State v. Gomes

Annotate this Case
State v. Gomes  (96-123); 166 Vt. 589; 690 A.2d 351

[Filed 6-Aug-1996]


                               ENTRY ORDER

                      SUPREME COURT DOCKET NO. 96-123

                              APRIL TERM, 1996


State of Vermont           }                 APPEALED FROM:
                           }
                           }                 District Court of Vermont
         v.                }                 Unit No. 2, Chittenden District
                           }
                           }                 DOCKET NOS. 5974/5975/5977/
David L. Gomes             }                             5978-12-94CnCr


       In the above-entitled cause, the Clerk will enter:

       The State of Vermont moves for reinstatement of defendant's
  convictions for lewd and lascivious conduct with a child, 13 V.S.A. § 2602,
  which this Court previously reversed and remanded.  State v. Gomes, 162 Vt.

──────

§ REQUIRED ACTIONS:
**1.** Using the entry order above, say whether each statement agrees with it, answering yes or no and quoting the words that decide it: (a) The case was appealed from the District Court of Vermont, Unit No. 2, Chittenden District. (b) The order was filed in April 1996. (c) The State of Vermont asks the Court to overturn the defendant's convictions.
**2.** Rewrite the entry order above from "In the above-entitled" to "Gomes, 162 Vt.", putting "restoration" in place of "reinstatement".

§ COLLECTED MATERIAL:
──────

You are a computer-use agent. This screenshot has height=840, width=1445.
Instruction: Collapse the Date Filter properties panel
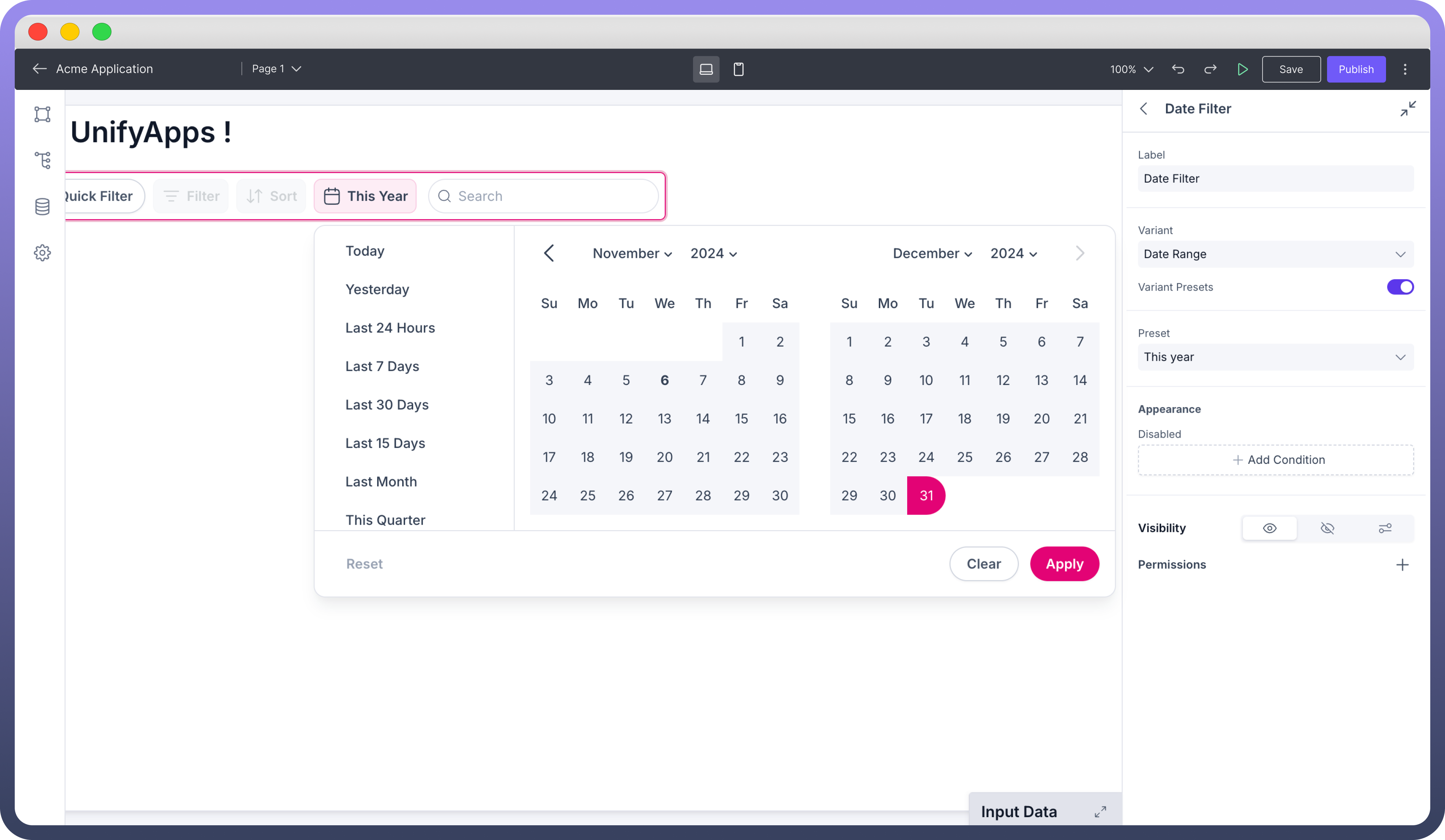[x=1409, y=108]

──────

§ COMPLETED EXERCISE:
**1.**
(a) Yes: "District Court of Vermont" and "Unit No. 2, Chittenden District"
(b) No: "[Filed 6-Aug-1996]"
(c) No: "moves for reinstatement of defendant's convictions"

**2.**
In the above-entitled cause, the Clerk will enter:

       The State of Vermont moves for restoration of defendant's
  convictions for lewd and lascivious conduct with a child, 13 V.S.A. § 2602,
  which this Court previously reversed and remanded.  State v. Gomes, 162 Vt.